Généraliser l’utilisation de farines natives

Après cette étape de communication nutritionnelle, il vous faudra être plus clairs sur la question des additifs ou auxiliaires de panification. Pour mémoire, le décret du pain de tradition française interdit de nombreux additifs couramment utilisés en panification mais la meunerie a pu continuer à ajouter du gluten (sous-produit de l’amidonnerie) et des enzymes (type amylase) qui échappent à tout contrôle puisqu’elles sont détruites à la cuisson. En fait vous savez tous que l’application de ce décret est très partielle, en effet l’appellation pain de tradition est utilisée seulement pour la promotion de la baguette. Pour les autres types de pain, vendus sans allégation « pain de tradition » (ce qui est bien paradoxal), les meuniers peuvent donc doper leurs farines avec les additifs à leur convenance En fait, pour gagner durablement la confiance des consommateurs, la meilleure solution serait de n’utiliser que des farines natives sans aucun ajout d’additifs, de gluten ou d’enzymes. L’affichage nutritionnel et la généralisation des farines natives sont les mesures indispensables pour redonner au pain ses lettres de noblesse.

Afficher la teneur en sel et la réduire très fortement dans les pains bis ou complets

La question du sel est l’autre sujet qui fâche et qui doit impérativement être réglé. Ce n’est pas un détail, le pain peut être la plus grande source alimentaire de sel. Or l’implication du sel dans la genèse de l’hypertension et des maladies cardiovasculaires est bien établie. Pourtant, les boulangers n’affichent quasiment jamais la teneur du sel utilisée (exprimée par kilo de farine) dans leurs pains et en France, les pouvoirs publics n’ont pas été fichus de réglementer les apports de sel en panification contrairement à certains pays comme le Portugal ou la Belgique. La seule recommandation (non obligatoire) a été de limiter à 18g l’ajout de sel par kg de farine. La boulangerie a voulu garder la main et s’engagerait réduire un peu le sel dans le pain.
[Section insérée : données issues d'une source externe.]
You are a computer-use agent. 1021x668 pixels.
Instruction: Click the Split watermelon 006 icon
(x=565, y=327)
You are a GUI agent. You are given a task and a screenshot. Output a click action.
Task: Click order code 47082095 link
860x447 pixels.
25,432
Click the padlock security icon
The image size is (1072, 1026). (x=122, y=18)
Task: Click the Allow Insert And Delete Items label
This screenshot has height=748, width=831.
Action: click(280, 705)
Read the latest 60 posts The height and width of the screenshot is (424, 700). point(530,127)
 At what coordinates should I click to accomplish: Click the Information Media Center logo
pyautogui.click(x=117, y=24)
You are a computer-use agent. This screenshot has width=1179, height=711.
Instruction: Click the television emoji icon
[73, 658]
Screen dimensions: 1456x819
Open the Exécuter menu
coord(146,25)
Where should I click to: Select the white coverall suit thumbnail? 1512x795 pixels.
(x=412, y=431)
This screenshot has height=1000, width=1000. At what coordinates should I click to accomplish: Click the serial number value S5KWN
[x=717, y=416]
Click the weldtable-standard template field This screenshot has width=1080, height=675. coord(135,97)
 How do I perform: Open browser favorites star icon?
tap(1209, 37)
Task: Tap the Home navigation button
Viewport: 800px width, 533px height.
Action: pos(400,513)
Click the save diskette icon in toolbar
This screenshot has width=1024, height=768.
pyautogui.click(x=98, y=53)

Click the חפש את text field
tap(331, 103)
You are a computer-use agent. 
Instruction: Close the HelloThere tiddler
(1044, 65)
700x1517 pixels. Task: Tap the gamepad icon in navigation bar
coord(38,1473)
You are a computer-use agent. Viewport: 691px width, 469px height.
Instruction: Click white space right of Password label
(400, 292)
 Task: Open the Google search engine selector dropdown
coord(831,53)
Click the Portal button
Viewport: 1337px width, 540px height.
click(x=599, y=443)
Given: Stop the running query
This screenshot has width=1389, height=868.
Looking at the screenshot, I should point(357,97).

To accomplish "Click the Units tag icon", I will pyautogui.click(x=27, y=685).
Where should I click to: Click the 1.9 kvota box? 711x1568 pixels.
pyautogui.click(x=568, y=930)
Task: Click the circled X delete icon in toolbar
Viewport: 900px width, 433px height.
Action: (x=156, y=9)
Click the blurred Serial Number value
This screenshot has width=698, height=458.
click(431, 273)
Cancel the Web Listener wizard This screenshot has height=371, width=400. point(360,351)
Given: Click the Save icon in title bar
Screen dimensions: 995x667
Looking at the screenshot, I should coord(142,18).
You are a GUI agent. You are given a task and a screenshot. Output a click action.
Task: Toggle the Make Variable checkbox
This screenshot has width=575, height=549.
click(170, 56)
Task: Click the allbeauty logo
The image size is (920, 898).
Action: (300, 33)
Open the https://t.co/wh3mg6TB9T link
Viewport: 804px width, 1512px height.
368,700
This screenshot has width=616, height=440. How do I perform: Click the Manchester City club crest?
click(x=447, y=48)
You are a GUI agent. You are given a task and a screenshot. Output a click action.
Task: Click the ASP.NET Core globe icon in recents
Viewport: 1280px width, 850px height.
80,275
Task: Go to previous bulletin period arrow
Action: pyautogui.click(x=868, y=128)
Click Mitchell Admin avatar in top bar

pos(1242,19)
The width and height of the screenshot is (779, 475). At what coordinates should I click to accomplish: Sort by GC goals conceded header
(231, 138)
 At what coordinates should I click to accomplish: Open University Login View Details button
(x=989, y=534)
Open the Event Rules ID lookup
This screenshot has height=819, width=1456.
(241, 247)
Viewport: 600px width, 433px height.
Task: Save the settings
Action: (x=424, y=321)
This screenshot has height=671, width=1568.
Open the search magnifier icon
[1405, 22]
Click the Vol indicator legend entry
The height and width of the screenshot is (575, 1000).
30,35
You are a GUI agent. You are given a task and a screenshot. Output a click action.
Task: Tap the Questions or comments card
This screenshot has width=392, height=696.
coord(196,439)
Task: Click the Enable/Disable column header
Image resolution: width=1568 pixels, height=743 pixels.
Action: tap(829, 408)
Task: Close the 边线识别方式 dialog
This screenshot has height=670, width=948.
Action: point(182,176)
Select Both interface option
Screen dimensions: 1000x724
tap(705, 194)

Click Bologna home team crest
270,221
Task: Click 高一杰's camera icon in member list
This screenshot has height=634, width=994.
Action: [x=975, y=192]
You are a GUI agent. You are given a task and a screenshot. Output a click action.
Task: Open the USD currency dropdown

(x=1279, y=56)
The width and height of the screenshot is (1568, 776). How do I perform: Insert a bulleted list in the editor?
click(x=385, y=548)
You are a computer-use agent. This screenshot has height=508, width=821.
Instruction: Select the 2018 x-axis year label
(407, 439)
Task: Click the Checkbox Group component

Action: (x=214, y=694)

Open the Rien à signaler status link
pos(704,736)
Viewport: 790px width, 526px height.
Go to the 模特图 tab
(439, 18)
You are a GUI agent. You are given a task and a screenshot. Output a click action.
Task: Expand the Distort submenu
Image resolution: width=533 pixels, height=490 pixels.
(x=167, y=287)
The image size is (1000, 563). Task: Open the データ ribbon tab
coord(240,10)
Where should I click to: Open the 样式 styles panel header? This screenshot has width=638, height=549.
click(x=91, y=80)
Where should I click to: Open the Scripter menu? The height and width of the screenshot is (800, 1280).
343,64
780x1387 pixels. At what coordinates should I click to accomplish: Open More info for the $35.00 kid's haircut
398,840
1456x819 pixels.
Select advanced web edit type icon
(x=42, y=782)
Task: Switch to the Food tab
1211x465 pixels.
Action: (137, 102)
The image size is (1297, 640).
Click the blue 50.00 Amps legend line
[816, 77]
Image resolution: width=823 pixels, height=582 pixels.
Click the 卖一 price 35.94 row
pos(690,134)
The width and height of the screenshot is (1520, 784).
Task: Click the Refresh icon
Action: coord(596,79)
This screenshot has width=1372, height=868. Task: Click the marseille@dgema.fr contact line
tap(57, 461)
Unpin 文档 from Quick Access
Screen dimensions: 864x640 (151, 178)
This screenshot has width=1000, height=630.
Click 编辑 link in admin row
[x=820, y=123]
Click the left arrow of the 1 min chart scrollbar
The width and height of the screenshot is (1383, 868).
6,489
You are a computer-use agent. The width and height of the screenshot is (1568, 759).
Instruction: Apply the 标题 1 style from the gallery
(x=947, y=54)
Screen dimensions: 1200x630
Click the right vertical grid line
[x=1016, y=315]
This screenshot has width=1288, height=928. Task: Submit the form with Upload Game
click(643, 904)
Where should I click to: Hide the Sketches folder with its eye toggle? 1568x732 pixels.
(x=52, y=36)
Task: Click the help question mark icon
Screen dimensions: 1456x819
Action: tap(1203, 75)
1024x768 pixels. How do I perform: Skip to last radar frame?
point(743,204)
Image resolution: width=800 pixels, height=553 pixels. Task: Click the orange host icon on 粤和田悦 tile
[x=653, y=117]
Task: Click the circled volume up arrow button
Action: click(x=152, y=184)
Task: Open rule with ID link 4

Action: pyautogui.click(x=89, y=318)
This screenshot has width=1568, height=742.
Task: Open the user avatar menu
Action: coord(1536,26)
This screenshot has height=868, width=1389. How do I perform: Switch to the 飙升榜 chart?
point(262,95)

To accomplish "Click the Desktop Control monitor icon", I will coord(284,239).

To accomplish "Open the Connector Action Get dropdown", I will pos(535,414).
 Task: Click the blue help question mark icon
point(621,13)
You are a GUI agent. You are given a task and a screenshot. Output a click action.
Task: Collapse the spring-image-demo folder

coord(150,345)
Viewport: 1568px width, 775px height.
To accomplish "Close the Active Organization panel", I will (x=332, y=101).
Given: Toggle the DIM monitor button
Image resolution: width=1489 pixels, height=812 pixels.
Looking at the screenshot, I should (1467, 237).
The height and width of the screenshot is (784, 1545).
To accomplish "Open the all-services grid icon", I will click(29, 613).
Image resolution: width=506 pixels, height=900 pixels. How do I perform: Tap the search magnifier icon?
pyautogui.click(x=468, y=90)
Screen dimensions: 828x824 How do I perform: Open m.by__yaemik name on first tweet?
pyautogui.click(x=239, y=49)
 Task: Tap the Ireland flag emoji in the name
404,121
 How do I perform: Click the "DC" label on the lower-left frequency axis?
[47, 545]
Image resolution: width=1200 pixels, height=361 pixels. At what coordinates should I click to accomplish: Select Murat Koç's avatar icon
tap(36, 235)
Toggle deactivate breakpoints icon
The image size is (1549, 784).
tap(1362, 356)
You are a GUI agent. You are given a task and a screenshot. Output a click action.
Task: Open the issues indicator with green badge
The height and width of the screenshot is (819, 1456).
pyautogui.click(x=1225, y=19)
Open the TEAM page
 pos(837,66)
Rien de bien significatif, dans 20 ans le problème ne sera pas encore résolu. Une remarque s’impose : l’ajout de sel est rendu nécessaire lorsque le pétrissage est trop intensif et rend insipide une pâte de farine blanche. Donc il faut au préalable réduire le pétrissage pour espérer limiter à 15g par kilo l’ajout de sel dans une farine blanche. Ce serait tout à fait possible, et bénéfique pour l’index glycémique. Par ailleurs dès que l’on va vers des pains bis ou plus complets la baisse du sel peut être encore plus forte. En effet, la présence du son donne du goût à la pâte, de même que l’utilisation de levain, si bien que l’ajout de sel peut et doit être réduit dans ces cas à 12g au kg. En fait nous aurions besoin d’une réglementation qui fixe la teneur maximale de sel à utiliser en fonction du Type de farine. Il est remarquable qu’en allant vers les pains bis ou plus complets tous les paramètres nutritionnels, y compris la teneur de sel puissent être améliorés. Encore faudrait-il que les consommateurs en soient bien informés.

En conclusion, pour préserver l’avenir du pain, sa valeur nutritionnelle doit pouvoir être mise en avant par des techniques de vulgarisation nouvelle.